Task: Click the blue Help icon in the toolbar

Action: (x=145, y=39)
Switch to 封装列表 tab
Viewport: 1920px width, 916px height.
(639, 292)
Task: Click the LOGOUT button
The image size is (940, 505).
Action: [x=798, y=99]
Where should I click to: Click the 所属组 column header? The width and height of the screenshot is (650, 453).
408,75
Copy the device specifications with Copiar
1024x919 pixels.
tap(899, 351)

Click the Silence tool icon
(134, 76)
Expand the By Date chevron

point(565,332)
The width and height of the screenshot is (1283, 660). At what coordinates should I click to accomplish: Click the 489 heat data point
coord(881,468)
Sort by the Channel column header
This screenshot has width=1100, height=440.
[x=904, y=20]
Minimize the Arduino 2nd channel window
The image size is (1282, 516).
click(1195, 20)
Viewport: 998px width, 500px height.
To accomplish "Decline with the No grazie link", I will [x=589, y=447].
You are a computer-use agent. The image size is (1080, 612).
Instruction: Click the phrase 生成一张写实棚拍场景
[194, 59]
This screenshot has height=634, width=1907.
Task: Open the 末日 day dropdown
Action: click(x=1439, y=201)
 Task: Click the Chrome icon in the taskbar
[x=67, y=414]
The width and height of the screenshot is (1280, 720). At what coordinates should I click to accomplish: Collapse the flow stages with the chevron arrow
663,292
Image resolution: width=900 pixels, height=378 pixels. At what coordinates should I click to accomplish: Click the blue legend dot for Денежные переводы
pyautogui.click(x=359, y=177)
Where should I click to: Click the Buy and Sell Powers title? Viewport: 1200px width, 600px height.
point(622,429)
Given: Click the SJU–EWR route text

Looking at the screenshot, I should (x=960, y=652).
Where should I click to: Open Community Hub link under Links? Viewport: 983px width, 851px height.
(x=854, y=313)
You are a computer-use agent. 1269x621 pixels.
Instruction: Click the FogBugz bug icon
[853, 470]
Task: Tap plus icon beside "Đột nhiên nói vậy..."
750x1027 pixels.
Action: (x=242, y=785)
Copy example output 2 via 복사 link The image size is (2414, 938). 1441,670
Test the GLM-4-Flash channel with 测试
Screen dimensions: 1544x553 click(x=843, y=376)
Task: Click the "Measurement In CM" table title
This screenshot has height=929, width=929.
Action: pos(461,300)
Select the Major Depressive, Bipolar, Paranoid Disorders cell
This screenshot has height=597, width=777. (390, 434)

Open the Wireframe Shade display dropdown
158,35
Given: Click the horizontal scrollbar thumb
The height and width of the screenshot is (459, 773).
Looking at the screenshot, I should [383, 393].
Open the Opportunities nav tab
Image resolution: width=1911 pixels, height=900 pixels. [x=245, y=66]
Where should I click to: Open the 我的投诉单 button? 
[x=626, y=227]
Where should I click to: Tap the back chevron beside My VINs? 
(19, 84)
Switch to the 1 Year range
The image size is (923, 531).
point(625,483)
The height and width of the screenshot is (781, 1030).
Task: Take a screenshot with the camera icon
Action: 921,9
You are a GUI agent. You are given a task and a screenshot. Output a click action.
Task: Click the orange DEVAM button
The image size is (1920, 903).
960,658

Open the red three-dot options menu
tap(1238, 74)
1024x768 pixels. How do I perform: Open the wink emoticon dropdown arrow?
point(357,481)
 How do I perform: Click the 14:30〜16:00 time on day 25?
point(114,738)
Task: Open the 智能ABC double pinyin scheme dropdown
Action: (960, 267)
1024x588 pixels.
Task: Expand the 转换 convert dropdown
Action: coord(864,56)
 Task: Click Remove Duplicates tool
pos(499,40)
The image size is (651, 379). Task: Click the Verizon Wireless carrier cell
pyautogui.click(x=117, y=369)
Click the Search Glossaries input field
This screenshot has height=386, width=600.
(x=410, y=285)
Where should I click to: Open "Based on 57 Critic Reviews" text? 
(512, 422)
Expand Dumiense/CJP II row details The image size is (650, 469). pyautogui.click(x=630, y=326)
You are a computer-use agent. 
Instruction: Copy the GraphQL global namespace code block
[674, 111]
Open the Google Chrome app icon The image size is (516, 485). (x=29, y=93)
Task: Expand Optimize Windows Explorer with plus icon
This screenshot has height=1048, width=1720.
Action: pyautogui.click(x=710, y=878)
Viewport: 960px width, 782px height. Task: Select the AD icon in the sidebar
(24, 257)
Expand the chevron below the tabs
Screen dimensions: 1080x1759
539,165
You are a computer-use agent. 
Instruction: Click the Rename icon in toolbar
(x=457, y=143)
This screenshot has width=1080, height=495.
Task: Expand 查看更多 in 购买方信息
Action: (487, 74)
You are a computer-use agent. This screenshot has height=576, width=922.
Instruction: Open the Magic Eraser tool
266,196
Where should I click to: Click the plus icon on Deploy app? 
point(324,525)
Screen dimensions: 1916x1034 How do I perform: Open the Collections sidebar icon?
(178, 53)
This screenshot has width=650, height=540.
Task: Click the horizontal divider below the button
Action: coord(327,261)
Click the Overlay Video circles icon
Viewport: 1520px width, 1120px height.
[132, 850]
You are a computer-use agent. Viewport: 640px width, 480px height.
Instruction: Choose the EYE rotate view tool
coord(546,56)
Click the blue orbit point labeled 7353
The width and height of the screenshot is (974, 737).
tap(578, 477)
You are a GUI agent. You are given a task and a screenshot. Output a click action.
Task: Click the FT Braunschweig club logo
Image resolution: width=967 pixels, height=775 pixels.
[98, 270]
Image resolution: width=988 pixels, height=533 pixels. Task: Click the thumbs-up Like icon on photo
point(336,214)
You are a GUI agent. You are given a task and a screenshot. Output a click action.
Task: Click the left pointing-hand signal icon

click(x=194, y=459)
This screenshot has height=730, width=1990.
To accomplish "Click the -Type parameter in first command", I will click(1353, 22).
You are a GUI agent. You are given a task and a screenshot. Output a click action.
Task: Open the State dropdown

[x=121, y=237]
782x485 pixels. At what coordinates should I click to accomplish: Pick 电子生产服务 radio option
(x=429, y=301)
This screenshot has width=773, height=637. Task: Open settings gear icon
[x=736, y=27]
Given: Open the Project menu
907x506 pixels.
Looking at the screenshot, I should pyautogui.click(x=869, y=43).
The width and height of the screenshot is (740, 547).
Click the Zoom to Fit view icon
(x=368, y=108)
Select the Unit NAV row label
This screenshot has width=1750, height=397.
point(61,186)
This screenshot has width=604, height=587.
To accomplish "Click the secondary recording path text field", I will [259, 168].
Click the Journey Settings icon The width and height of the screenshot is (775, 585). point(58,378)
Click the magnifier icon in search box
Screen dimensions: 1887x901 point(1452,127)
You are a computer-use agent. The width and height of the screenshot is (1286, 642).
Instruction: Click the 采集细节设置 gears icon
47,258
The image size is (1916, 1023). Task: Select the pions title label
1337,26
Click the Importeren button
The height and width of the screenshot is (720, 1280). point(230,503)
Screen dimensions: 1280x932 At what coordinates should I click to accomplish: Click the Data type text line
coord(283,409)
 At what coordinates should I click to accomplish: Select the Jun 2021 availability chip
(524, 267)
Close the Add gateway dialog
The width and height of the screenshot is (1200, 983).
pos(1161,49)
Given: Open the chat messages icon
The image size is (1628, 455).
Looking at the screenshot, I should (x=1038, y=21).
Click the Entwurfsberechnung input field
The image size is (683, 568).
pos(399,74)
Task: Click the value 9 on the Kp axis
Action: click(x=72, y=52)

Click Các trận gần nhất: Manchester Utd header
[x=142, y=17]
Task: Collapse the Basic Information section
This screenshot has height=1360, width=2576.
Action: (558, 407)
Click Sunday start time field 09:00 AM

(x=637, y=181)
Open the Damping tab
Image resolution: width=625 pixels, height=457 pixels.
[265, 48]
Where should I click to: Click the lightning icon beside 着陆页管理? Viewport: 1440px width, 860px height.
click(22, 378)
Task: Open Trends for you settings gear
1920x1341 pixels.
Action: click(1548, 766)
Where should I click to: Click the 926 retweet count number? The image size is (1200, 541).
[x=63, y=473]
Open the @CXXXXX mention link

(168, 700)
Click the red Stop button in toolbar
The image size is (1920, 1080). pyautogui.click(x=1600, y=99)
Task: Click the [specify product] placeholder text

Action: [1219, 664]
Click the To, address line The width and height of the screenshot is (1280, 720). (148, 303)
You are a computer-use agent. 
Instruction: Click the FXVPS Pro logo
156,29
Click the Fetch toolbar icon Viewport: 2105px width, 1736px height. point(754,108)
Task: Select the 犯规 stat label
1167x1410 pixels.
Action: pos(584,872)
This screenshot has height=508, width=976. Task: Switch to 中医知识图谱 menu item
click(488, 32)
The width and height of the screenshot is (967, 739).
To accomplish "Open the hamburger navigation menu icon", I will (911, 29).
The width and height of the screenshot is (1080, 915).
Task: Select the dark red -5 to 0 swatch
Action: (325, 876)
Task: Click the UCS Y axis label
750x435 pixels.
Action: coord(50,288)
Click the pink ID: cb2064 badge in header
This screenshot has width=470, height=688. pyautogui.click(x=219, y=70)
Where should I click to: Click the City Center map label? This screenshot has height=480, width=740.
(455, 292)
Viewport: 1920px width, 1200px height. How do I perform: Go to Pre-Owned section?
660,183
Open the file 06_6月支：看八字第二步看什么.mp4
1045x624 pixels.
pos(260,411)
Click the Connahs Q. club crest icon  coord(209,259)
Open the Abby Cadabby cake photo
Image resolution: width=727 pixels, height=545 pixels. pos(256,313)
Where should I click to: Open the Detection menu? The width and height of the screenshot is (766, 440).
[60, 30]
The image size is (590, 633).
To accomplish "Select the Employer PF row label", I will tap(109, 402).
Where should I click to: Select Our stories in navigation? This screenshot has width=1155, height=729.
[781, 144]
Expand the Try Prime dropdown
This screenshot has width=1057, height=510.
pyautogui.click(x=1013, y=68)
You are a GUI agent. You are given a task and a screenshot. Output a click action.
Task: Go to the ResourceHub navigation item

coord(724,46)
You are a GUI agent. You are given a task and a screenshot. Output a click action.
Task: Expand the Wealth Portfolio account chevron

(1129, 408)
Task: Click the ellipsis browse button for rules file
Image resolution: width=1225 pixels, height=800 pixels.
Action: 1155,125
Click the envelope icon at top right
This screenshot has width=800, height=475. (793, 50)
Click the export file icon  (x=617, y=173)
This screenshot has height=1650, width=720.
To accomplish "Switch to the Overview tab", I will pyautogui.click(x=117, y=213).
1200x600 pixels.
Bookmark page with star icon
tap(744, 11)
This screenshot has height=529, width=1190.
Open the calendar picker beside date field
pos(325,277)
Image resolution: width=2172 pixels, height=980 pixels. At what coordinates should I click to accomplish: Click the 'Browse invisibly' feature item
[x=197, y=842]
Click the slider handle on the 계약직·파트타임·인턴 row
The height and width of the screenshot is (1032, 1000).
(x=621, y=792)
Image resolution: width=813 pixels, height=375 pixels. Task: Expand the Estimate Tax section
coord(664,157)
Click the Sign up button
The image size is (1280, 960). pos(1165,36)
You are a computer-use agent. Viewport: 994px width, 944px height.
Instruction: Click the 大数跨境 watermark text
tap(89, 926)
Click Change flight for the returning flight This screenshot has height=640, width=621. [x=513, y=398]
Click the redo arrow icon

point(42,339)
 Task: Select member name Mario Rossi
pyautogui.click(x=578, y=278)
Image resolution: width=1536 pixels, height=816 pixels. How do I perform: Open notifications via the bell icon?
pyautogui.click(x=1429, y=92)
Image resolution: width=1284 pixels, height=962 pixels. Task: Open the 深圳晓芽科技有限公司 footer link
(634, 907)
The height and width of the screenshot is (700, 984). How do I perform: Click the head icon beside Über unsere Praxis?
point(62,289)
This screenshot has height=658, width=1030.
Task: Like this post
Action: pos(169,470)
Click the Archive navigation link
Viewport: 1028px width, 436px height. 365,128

◆ ◆ ◆ ◆ ◆ ◆ ◆

Reproduce exactly the section above that begins at the line containing "Select the Unit NAV row label" and ends at the line containing "Given: Open the chat messages icon", leaving out all other lines.

Select the Unit NAV row label
This screenshot has width=1750, height=397.
point(61,186)
This screenshot has width=604, height=587.
To accomplish "Click the secondary recording path text field", I will [259, 168].
Click the Journey Settings icon The width and height of the screenshot is (775, 585). point(58,378)
Click the magnifier icon in search box
Screen dimensions: 1887x901 point(1452,127)
You are a computer-use agent. The width and height of the screenshot is (1286, 642).
Instruction: Click the 采集细节设置 gears icon
47,258
The image size is (1916, 1023). Task: Select the pions title label
1337,26
Click the Importeren button
The height and width of the screenshot is (720, 1280). point(230,503)
Screen dimensions: 1280x932 At what coordinates should I click to accomplish: Click the Data type text line
coord(283,409)
 At what coordinates should I click to accomplish: Select the Jun 2021 availability chip
(524, 267)
Close the Add gateway dialog
The width and height of the screenshot is (1200, 983).
pos(1161,49)
Given: Open the chat messages icon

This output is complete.